In 2007, scholar Lawrence La Fountain-Stokes wrote that he was fond of the series but shared concerns about its mixed messages. He criticized its reliance on stereotypical gay characterizations and its limited representation of racial and ethnic difference. He also found that its conception of gay culture sometimes appeared dated, while noting its engagement with contemporary issues including conversion therapy, same-sex marriage, coming out, and anti-gay political figures.

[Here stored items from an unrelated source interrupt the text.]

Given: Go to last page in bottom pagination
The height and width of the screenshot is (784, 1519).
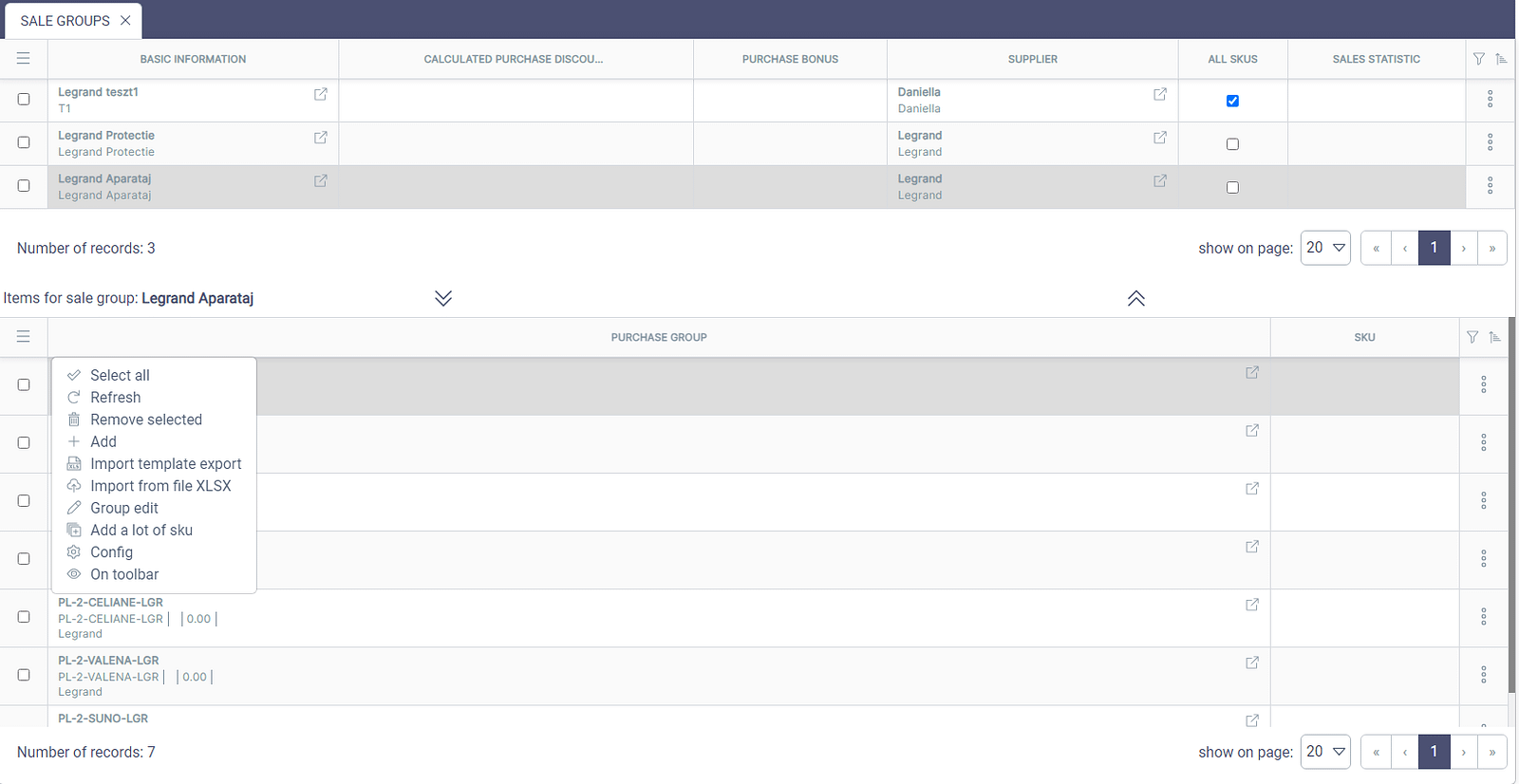Looking at the screenshot, I should point(1491,752).
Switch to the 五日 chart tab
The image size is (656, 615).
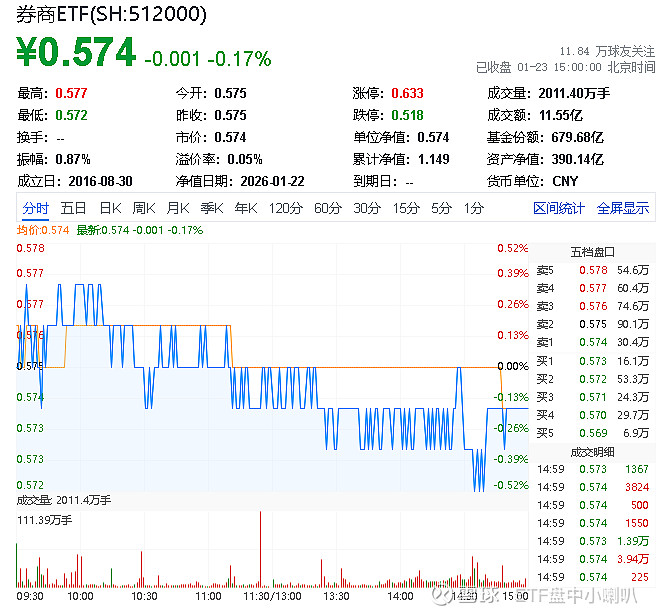pyautogui.click(x=73, y=208)
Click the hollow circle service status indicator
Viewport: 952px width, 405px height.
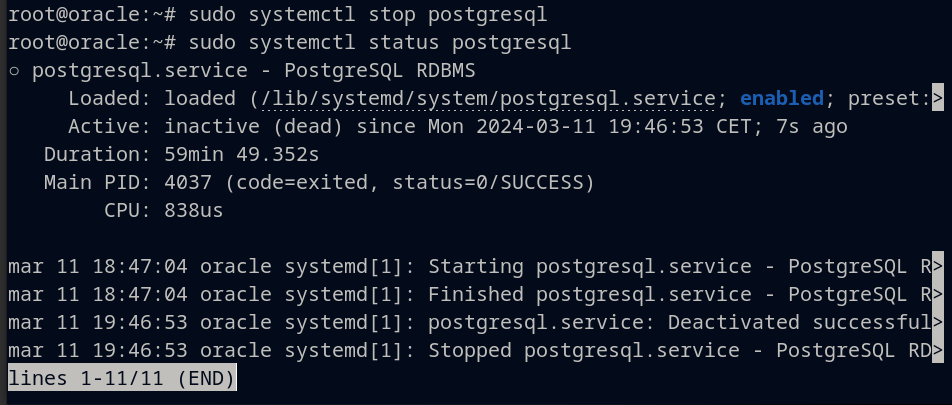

In 2005, a British public poll conducted by Channel 4 ranked Queer Duck 94th among the 100 Greatest Cartoons. In 2011, an animated Queer Duck introduction was produced for the 31st San Francisco Jewish Film Festival.

==Film==

Queer Duck: The Movie, a film based on the animated series, was released on DVD July 18, 2006. The film reunites the original creators and cast of Queer Duck, plus special guest stars Conan O'Brien as himself; Tim Curry as Peccery the butler; Jeff Glen Bennett as the main antagonist, a homophobic bigoted priest named Reverend Vandergelding; Mark Hamill as a hot dog vendor; Bruce Vilanch as himself; Andy Dick as former drag queen Rex (formerly Regina); Jackie Hoffman as Broadway actress Lola Buzzard; April Winchell doing additional voices and David Duchovny as "Tiny Jesus". Gay-themed channel Logo premiered the film on July 16. The film concerns Queer Duck struggling with his sexuality and his love crisis between his longtime partner Openly Gator or the spunky Broadway actress Lola Buzzard.